This month has seen significant changes in the landscape of federal leadership and the changes have now reached the Federal Trade Commission (FTC). On January 13, current Chair Edith Ramirez announced that she would resign from her position effective February 10, 2017. This Wednesday, January 25, the new administration designated Maureen Ohlhausen as Acting Chair. Ohlhausen, a Republican, was one of two remaining commissioners at the agency, along with Democrat Terrell McSweeny.

Ramirez served as a commissioner since 2010 and chair since early 2013 by designation of fellow Harvard Law Review member, President Obama. She spent her early career as a litigator with Quinn Emanuel and focused on antitrust, unfair competition and Lanham Act work. From the beginning of her tenure as chair, Ramirez developed a reputation as a hard-working and effective leader who was experienced, even-handed and not afraid to bring mergers to court. As a Latina and the daughter of Mexican immigrants, Ramirez was the first member of an ethnic minority to oversee the agency. During her tenure, she also secured a number of high-profile wins for the commission.

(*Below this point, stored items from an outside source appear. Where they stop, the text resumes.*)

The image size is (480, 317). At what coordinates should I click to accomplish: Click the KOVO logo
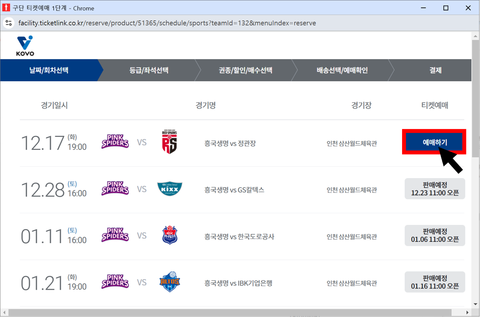click(x=24, y=45)
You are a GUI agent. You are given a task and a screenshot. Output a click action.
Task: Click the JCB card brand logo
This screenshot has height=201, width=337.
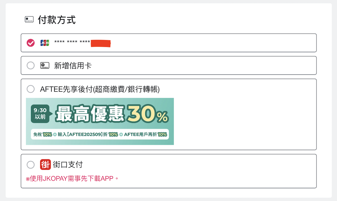coord(45,43)
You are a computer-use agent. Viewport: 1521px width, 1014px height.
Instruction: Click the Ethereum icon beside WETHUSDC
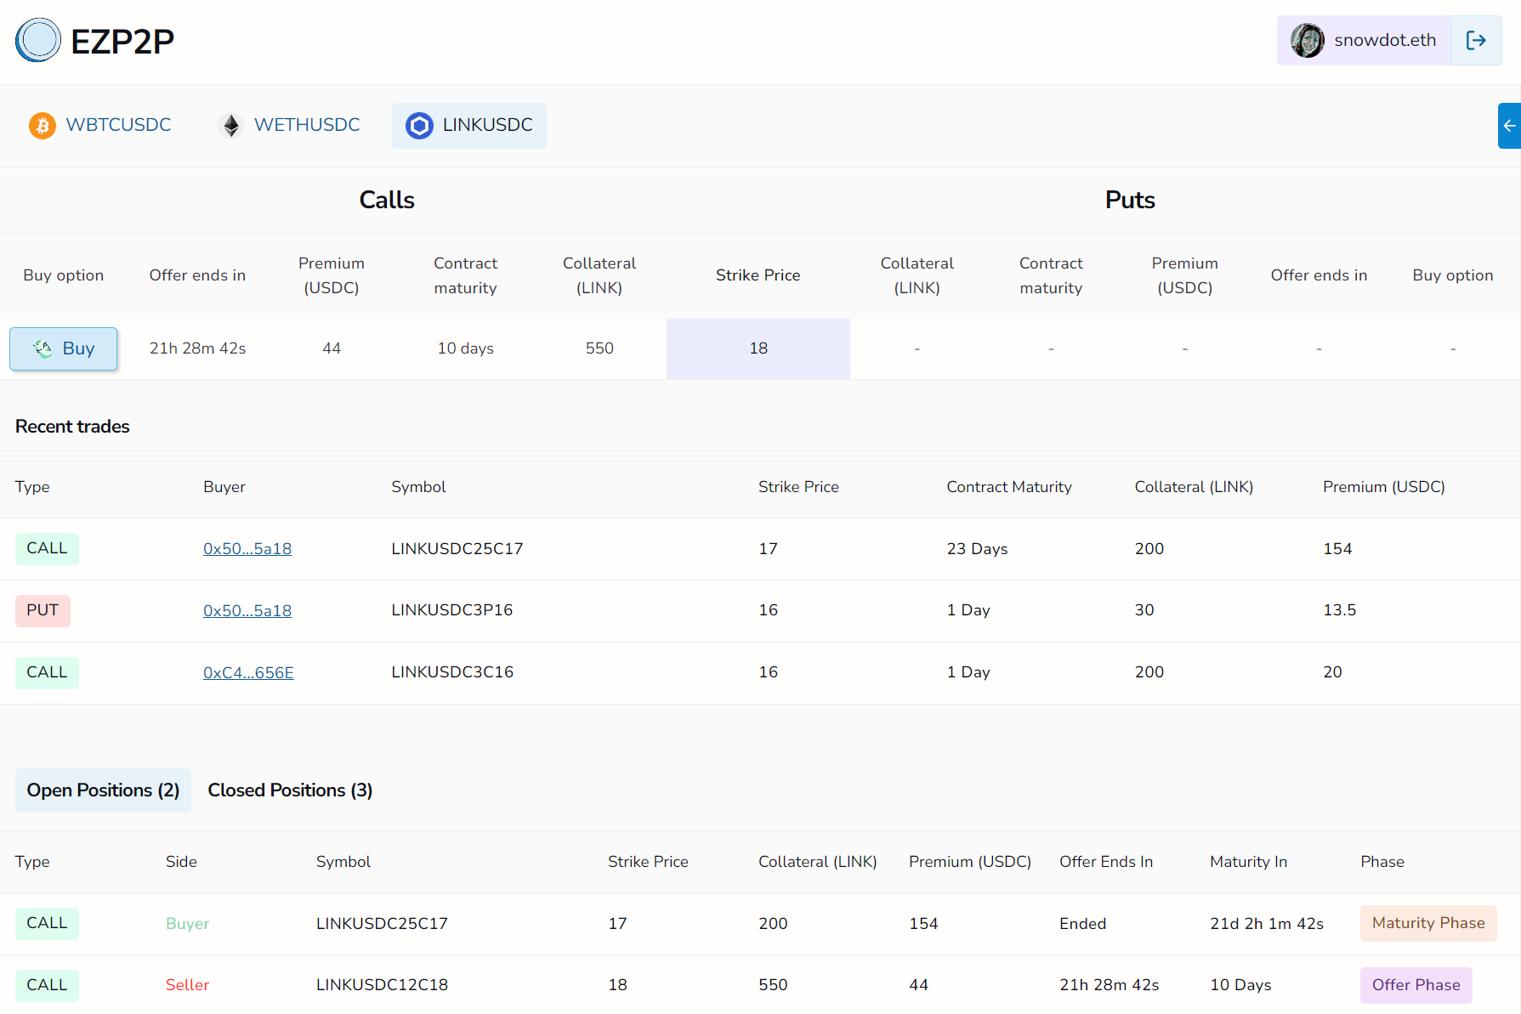click(x=230, y=126)
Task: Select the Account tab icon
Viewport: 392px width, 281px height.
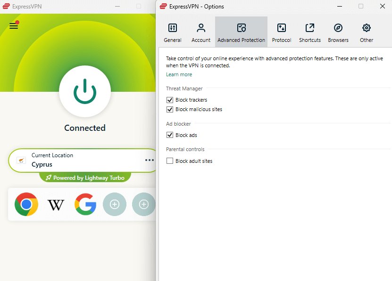Action: click(x=200, y=28)
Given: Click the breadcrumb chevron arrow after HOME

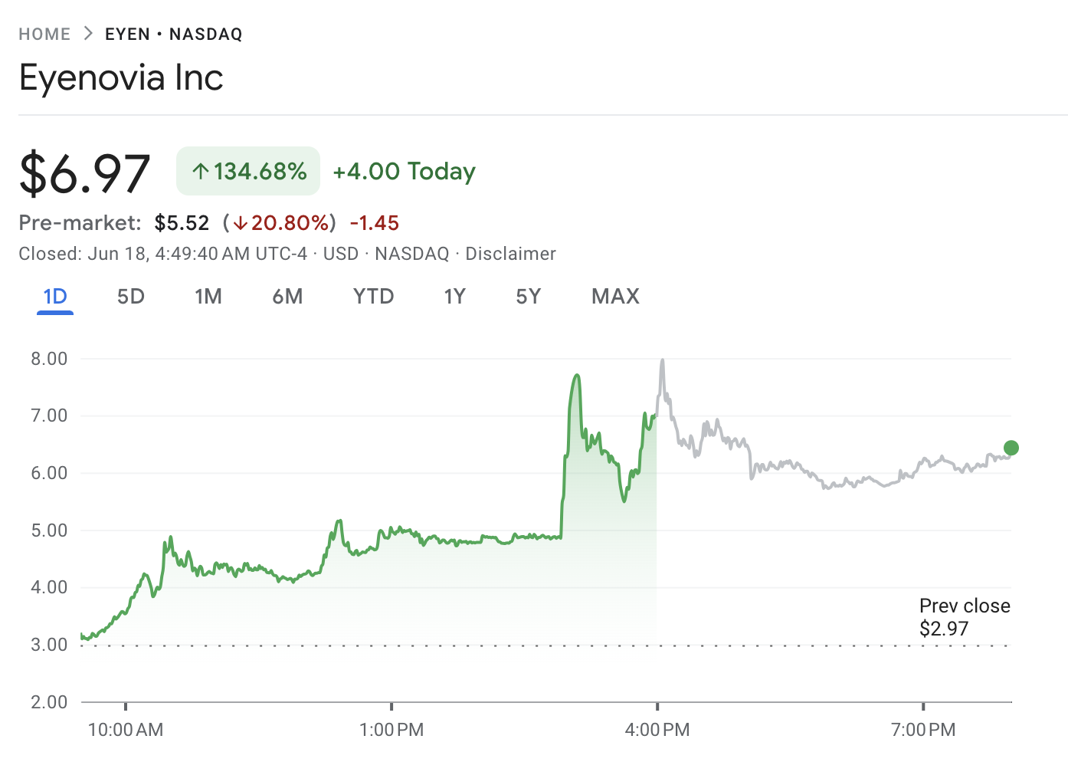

Ohlhausen has been a commissioner since 2012, though she started at the FTC’s General Counsel’s Office back in 1997. She has also worked as an advisor to former FTC Commissioner Orson Swindle and has been Deputy Director and then Director of the Office of Policy Planning. Ohlhausen stated at a Heritage Foundation antitrust conference this month that “all signs point to a new antitrust policy.” She discussed narrowing the scope of “Second Requests” in merger reviews by making them more targeted and therefore less burdensome. She also expressed a priority of greater protection for intellectual property rights, complaining that the agency has been too quick to accuse standard essential patent (SEP) holders of anticompetitive behavior when suing to defend their rights.

Meanwhile, the new administration’s position on merger activity hasn’t been clear. While in October 2016, Donald Trump described the AT&T-Time Warner deal as “a deal we will not approve in my administration because it’s too much concentration of power in the hands of too few,” and said that Comcast’s acquisition of NBC Universal “concentrates far too much power in one massive entity that is trying to tell the voters what to think and what to do,” he has subsequently chosen advisers on telecom and antitrust issues who appear to apply traditional antitrust analysis that is more merger-friendly than the prior administration.

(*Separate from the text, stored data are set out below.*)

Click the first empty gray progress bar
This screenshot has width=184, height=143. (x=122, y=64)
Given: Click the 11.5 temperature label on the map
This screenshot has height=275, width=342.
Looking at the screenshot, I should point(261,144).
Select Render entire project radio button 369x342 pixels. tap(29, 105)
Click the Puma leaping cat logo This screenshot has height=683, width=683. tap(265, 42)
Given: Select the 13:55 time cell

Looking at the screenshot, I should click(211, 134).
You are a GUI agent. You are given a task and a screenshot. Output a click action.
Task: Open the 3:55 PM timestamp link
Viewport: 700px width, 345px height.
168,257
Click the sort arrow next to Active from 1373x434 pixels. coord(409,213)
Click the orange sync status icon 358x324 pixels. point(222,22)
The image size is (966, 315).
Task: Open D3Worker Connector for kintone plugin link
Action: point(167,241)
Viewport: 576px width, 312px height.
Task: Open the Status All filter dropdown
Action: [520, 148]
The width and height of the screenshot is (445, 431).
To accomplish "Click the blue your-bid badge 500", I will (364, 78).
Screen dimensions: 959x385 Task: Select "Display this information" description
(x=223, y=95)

Republican and Former Commissioner Joshua Wright leads the new administration’s transition of the FTC. The incoming administration will need to find three new commissioners for the five-member panel. At least one of the three must be a Democrat. The new appointments will be very important to follow for clients considering mergers in the near future.

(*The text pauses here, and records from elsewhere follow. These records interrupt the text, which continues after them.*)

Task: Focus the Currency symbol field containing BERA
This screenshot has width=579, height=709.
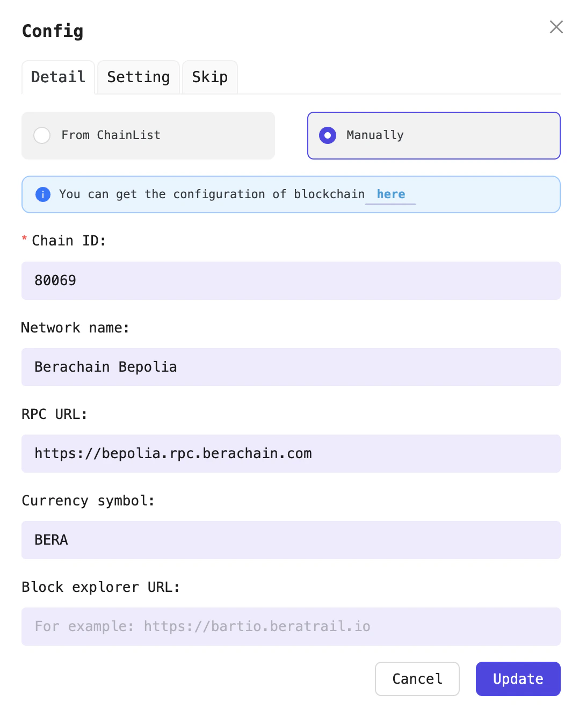Action: (291, 540)
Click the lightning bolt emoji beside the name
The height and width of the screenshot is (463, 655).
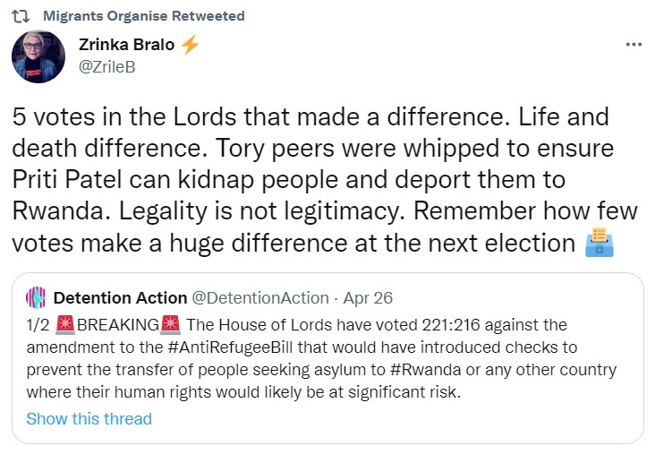click(x=190, y=45)
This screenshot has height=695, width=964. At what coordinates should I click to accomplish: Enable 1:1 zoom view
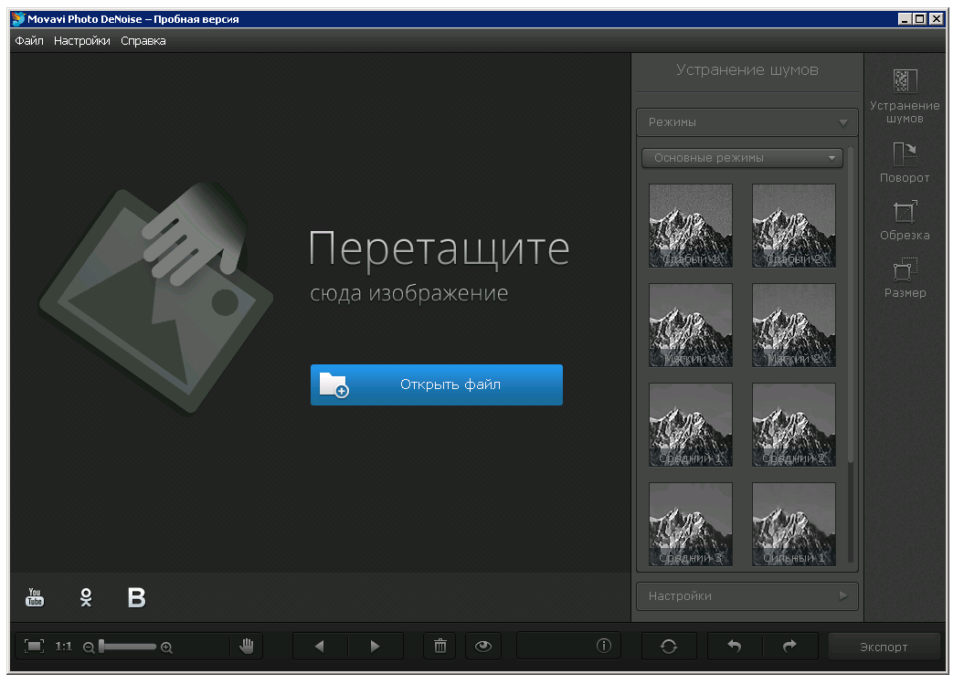pyautogui.click(x=63, y=646)
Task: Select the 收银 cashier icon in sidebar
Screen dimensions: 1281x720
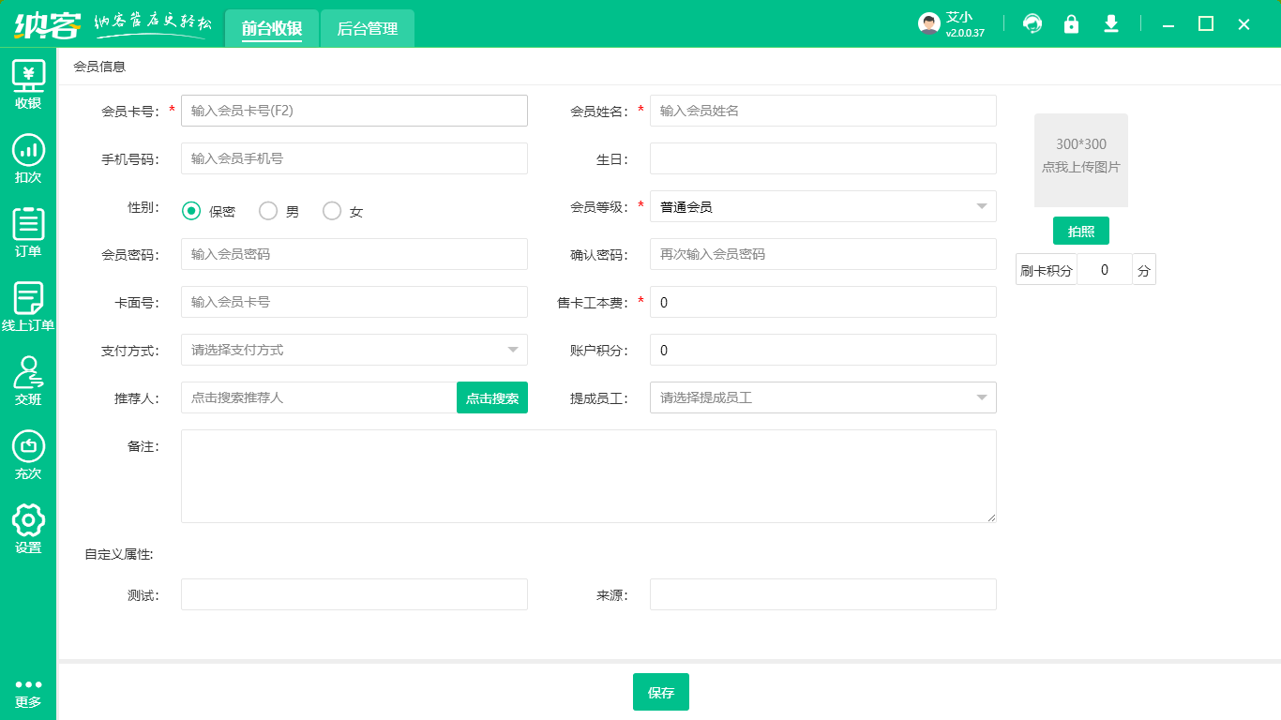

On Friday, January 13, 2017, the Department of Justice (DOJ) and Federal Trade Commission (FTC) released the new Antitrust Guidelines for International Enforcement and Cooperation. These guidelines were jointly developed by the agencies and serve to update the Antitrust Enforcement Guidelines for International Operations that have been in place since April 1995. The new guidelines include a revised discussion on conduct involving foreign commerce, a new chapter on international cooperation, and updated language, case law, and illustrative examples throughout.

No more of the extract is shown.